Wall Street hits record high after Donald Trump and Xi Jinping agree to resume talks
Richard Partington Economics correspondent- The Guardian
Stock markets around the world have rallied sharply as hopes of a peace deal in the US-China trade war rise.
Shares on Wall Street hit intraday highs on Monday after Donald Trump and the Chinese president, Xi Jinping, agreed to resume trade negotiations following a meeting at the G20 gathering of world leaders in Japan at the weekend.
The Dow Jones industrial average jumped almost 200 points in afternoon trading in New York, an intraday record, before closing up 117 points at 26,717. The wider S&P 500 index of major American firms closed at a record high of 2964.
On a day of gains for bourses around the world, the FTSE 100 closed 76 points higher at 7,502.
Trump said over the weekend that the meeting with Xi had been “excellent” and that the relationship with China was “right back on track”. The president promised there would be no additional tariffs on Chinese imports for now – a key concern among investors. China also agreed to hold back from imposing tariffs and will purchase more US agricultural products.

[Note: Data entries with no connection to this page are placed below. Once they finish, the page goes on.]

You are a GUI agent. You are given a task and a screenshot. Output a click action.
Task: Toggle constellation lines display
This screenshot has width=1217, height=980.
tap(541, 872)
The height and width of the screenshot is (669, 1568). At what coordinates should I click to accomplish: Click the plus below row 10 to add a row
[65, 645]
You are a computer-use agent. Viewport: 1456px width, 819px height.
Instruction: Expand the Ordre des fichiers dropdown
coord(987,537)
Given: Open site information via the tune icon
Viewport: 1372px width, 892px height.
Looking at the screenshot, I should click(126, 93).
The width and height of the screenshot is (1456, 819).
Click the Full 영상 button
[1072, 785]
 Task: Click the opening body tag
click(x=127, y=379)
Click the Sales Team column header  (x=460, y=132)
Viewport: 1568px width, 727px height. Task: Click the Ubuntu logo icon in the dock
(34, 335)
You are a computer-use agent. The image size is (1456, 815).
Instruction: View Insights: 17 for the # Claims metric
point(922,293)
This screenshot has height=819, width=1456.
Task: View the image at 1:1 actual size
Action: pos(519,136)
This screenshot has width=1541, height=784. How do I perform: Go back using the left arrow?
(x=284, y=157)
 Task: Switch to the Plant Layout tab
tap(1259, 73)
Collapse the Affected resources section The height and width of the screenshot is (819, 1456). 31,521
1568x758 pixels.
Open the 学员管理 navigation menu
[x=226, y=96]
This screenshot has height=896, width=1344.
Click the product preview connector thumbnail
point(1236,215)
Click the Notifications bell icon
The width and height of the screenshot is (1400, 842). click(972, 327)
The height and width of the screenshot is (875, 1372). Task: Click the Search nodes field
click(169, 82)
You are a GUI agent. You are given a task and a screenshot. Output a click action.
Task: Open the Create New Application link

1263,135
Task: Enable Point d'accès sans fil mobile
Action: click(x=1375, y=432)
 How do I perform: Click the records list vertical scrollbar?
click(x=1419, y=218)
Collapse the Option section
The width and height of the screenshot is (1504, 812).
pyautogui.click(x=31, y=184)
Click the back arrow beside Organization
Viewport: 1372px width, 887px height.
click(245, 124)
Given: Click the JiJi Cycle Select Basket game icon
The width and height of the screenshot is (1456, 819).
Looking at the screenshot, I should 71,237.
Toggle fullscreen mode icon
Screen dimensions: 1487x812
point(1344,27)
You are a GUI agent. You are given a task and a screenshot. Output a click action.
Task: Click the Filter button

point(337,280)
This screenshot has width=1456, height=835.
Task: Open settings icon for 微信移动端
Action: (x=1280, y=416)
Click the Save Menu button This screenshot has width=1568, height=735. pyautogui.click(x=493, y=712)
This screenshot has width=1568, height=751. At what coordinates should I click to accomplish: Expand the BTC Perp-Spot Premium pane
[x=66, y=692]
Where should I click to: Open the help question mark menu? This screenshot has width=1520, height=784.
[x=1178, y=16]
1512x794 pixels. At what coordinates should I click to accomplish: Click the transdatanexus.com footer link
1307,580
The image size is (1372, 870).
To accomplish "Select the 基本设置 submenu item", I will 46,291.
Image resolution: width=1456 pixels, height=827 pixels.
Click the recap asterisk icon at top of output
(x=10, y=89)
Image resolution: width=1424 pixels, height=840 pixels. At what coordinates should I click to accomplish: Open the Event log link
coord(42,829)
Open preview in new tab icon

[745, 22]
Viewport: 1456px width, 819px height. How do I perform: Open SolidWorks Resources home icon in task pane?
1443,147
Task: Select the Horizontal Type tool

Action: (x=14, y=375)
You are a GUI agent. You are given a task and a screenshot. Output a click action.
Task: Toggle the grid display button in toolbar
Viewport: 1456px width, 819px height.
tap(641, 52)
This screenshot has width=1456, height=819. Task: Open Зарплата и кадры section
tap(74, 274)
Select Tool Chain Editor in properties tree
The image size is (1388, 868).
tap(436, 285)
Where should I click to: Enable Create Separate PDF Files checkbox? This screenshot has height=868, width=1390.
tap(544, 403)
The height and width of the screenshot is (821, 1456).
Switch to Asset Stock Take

The long-running trade dispute between the US and China has served as a handbrake on the global economy over recent months, dragging down factory output as international imports and exports dwindle. Trump has slapped import tariffs on $200bn (£158.1bn) of Chinese goods, while China has retaliated with higher taxes on US imports worth $60bn.
Mark Haefele, the global chief investment officer at the Swiss investment bank UBS, said the truce would likely be prolonged as an escalating trade conflict would cause damage for Washington and Beijing.
“[It] could slow US growth ahead of next year’s presidential election and potentially reduce President Trump’s chances for re-election. China will also be keen to avoid further curbs by the US that could slow the development of its technology industry,” he said.